- **Ausgangstext**:
Das Areal gilt wegen seiner Größe und der Nähe zur Innenstadt als „Filetstück“ der städtebaulichen Entwicklung, das Chancen für die wirtschaftliche Entwicklung Hattingens birgt, aber auch Impulse für den Wohnungsmarkt und die Gesamtstadt verspricht. Seit dem Aufstellungsbeschluss für den Bebauungsplan und dem informellen Bürgerdialog hat sich eine Menge getan. „Die Vision, auf der innerstädtischen Brachfläche möglichst viele urbane Funktionen zu vereinen, wird langsam zur Realität. Mit dem Beschluss der Stadtverordnetenversammlung legt Hattingen den nächsten Gang ein“, sagt Kim Niklas Andersson, Geschäftsführer der IMMOWERK Invest Hattingen GmbH. Das mit der Masterplanung beauftragte renommierte Büro STAHM Architekten aus Braunschweig/Mülheim an der Ruhr hat in enger Abstimmung mit der Stadtverwaltung ein Rahmenkonzept entwickelt, das gleichermaßen die Vorgaben der Politik wie die Wünsche der Hattinger Bevölkerung berücksichtigt.
Waren sich Bevölkerung, Stadtspitzen und IMMOWERK 2022 schon grundsätzlich einig, eine harmonisch durchmischte Nutzung aus Gewerbe und Wohnen zu erwirken, nimmt dieses Profil nun konkreter Gestalt an. So sollen im ersten Bauabschnitt bis zu 50.000 qm Gewerbeflächen und 600 Wohnungen geschaffen werden.

- **Aus einer Sammlung entnommene Daten**:
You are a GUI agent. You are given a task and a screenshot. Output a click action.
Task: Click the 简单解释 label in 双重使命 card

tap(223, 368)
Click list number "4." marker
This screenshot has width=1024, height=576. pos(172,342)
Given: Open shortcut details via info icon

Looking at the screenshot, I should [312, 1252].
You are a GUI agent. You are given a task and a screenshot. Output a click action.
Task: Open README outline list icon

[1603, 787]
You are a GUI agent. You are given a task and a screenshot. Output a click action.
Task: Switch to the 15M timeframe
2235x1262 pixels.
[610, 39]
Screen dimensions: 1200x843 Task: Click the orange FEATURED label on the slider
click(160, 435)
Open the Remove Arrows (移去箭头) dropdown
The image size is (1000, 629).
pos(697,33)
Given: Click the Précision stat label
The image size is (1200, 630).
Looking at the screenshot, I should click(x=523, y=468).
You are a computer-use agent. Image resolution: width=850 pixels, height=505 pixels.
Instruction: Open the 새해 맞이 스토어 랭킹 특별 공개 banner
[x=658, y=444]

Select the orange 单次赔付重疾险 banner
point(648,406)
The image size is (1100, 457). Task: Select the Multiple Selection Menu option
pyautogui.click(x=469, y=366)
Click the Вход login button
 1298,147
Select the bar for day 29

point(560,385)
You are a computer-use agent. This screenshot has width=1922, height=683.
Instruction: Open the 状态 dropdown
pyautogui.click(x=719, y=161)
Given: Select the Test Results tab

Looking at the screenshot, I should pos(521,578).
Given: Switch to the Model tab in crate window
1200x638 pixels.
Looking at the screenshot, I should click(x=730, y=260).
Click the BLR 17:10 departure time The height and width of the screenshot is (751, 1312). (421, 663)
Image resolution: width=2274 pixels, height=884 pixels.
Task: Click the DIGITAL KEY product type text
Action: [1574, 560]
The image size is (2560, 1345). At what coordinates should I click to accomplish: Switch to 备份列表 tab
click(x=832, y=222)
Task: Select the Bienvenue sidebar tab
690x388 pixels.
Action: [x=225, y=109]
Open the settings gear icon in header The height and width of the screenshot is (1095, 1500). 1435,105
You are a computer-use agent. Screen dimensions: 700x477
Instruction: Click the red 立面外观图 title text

- **Deine Aufgabe**: Extrahiere aus dem Ausgangstext wortgetreu den Abschnitt, der mit den Worten „Waren sich Bevölkerung, Stadtspitzen“ einsetzt und mit „Wohnungen geschaffen werden.“ schließt.

- **Ergebnis der Aufgabe**:
Waren sich Bevölkerung, Stadtspitzen und IMMOWERK 2022 schon grundsätzlich einig, eine harmonisch durchmischte Nutzung aus Gewerbe und Wohnen zu erwirken, nimmt dieses Profil nun konkreter Gestalt an. So sollen im ersten Bauabschnitt bis zu 50.000 qm Gewerbeflächen und 600 Wohnungen geschaffen werden.